The placing of Richard III, Shakespeare’s breakout play, in the broader setting of the War of the Roses (artistic director Curt Columbus compares the Henry VI trilogy and its dramatic successor to the Star Wars cycle) is not a bad idea — especially if the intent is to draw parallels with the partisan, some might say malevolent, politics of today. Certainly Michael McGarty has designed an effective metaphor of a set; gray and brutalist, it looks like a one-time edifice that’s been smashed, its pinions skewed beneath broken hunks of concrete. A few of the supporting performances are similarly muscular, especially Phyllis Kay’s as a Queen Elizabeth whose hatred and sarcasm bristle. To Richard’s ally, “the deep-revolving, witty Buckingham,” the very natural Fred Sullivan Jr. brings an Irish-tinged jocularity and the street smarts of a kingmaker.

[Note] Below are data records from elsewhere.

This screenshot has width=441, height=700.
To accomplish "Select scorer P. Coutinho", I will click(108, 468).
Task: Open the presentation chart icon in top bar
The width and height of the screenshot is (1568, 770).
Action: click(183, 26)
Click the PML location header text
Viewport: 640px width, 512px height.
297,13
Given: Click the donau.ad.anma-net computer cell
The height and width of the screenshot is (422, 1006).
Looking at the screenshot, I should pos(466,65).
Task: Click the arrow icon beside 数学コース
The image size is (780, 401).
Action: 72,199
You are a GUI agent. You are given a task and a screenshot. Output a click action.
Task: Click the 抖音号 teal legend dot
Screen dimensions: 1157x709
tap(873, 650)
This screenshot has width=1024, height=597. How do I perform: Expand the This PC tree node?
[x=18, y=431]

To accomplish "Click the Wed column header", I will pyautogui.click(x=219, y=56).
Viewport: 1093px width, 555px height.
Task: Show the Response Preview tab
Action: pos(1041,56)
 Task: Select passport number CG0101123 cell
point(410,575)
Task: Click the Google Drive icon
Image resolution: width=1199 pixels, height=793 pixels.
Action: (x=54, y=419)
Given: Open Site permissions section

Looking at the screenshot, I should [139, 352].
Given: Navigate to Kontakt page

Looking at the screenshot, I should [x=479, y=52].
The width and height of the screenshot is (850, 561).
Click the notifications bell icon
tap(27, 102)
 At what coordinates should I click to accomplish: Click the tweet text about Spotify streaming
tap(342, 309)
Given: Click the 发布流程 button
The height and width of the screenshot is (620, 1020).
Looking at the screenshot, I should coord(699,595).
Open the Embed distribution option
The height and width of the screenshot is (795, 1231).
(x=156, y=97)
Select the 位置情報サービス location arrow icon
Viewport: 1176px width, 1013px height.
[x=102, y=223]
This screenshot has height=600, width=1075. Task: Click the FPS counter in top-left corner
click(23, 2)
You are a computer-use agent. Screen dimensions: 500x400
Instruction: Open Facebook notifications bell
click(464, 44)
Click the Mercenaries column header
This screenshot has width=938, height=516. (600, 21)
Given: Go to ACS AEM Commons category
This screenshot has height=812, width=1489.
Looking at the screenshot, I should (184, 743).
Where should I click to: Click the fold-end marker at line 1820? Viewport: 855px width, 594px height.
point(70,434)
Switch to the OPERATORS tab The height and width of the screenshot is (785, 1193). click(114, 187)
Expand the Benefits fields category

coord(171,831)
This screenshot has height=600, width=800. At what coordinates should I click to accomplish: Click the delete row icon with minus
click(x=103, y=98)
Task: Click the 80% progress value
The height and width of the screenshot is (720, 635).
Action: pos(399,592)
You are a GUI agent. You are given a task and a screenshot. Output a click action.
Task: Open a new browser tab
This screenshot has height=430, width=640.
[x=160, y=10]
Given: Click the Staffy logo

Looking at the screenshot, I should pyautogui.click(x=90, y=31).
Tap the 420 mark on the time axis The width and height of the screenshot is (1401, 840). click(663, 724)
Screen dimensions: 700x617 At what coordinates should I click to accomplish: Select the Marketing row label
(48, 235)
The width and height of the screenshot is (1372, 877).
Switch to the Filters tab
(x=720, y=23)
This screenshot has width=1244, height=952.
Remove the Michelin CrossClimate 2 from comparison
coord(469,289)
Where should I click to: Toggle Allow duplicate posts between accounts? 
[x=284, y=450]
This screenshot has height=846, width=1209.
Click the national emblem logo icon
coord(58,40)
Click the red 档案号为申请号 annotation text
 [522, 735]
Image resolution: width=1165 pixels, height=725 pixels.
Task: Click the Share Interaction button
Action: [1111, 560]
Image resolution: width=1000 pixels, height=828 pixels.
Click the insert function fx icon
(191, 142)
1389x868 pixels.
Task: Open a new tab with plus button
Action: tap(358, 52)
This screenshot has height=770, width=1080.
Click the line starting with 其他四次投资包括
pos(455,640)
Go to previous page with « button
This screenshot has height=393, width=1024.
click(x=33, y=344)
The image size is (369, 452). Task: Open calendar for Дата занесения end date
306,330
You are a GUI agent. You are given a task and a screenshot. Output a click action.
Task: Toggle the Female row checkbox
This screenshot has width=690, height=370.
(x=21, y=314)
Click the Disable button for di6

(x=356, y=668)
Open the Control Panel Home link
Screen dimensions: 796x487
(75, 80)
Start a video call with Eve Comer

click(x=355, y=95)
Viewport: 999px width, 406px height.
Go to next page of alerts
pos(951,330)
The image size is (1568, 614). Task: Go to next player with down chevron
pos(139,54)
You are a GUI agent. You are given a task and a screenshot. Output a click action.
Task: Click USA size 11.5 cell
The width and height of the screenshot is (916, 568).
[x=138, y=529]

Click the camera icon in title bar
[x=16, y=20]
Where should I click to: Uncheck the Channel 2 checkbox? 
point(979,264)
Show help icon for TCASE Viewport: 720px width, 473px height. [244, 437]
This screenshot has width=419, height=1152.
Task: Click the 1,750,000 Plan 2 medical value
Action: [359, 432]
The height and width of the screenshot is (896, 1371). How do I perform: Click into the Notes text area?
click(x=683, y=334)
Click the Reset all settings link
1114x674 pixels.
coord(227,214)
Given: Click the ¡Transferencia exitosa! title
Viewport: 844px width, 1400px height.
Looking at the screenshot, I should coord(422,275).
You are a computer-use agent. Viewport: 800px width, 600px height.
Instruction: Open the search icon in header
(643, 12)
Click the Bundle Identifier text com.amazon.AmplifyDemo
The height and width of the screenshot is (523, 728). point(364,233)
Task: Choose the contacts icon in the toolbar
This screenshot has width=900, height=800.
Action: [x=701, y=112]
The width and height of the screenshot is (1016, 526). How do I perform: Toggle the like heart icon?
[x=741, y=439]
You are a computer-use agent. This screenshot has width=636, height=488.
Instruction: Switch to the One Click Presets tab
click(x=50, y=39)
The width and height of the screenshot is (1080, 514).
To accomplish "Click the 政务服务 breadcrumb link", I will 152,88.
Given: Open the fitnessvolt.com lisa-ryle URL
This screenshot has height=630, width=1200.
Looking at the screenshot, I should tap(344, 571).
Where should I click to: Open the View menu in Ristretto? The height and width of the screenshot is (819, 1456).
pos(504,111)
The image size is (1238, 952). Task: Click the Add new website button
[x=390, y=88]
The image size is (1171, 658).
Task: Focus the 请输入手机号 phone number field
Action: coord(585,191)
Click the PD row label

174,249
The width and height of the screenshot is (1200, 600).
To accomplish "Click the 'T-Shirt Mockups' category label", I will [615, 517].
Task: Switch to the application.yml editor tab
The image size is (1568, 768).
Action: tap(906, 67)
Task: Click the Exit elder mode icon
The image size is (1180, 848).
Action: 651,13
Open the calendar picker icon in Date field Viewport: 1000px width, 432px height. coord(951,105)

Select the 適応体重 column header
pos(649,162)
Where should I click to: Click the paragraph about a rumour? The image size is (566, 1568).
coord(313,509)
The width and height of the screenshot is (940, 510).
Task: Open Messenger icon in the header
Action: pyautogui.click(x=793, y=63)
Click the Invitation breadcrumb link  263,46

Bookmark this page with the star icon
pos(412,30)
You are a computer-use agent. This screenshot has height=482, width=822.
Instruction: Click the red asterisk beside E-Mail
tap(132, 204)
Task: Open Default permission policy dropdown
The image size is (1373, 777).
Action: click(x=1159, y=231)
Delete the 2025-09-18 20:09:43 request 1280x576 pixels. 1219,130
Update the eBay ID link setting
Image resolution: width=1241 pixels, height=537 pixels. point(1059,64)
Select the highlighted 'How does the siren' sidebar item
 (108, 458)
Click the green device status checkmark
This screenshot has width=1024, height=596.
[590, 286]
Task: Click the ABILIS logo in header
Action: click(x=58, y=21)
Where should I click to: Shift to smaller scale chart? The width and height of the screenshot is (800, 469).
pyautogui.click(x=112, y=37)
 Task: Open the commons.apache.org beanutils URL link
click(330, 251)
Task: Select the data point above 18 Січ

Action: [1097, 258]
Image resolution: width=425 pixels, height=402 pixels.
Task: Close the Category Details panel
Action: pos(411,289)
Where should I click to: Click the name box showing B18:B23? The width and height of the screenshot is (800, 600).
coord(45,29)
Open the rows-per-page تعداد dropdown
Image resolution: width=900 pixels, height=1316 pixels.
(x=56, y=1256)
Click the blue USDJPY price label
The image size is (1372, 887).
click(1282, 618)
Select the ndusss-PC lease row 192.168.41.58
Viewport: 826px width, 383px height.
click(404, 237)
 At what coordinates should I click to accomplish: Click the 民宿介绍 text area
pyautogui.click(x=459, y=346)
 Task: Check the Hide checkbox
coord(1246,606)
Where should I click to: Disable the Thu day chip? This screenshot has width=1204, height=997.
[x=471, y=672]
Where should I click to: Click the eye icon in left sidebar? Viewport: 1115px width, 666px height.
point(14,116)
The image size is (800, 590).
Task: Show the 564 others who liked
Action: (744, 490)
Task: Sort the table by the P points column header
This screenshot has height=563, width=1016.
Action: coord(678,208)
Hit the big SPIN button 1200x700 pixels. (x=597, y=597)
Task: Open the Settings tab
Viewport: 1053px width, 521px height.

More genteel stuff is Rebekah Maggor’s one-woman show, Shakespeare’s Actresses in America (presented by the Huntington Theatre Company at the Calderwood Pavilion through February 11). Performer and Huntington Playwriting Fellow Maggor, who has developed this exploration of evolving histrionics in part by listening to recordings, is a graceful presence and an uncanny mimic, whether replicating the “vocal velvet” of early-20th-century thespian Julia Marlowe essaying Juliet, the shimmering vibrato of English actress Ellen Terry in the same role, or the guitar-licked depressive monotone of Claire Danes on the balcony in Baz Luhrmann’s 1996 film. But this 65-minute work, which Maggor has been tweaking since its 2006 debut courtesy of American Repertory Theatre, is more lecture/demonstration than theater piece — even when gussied up by a high-collared red gown and the occasional oddities of Karin Coonrod’s direction.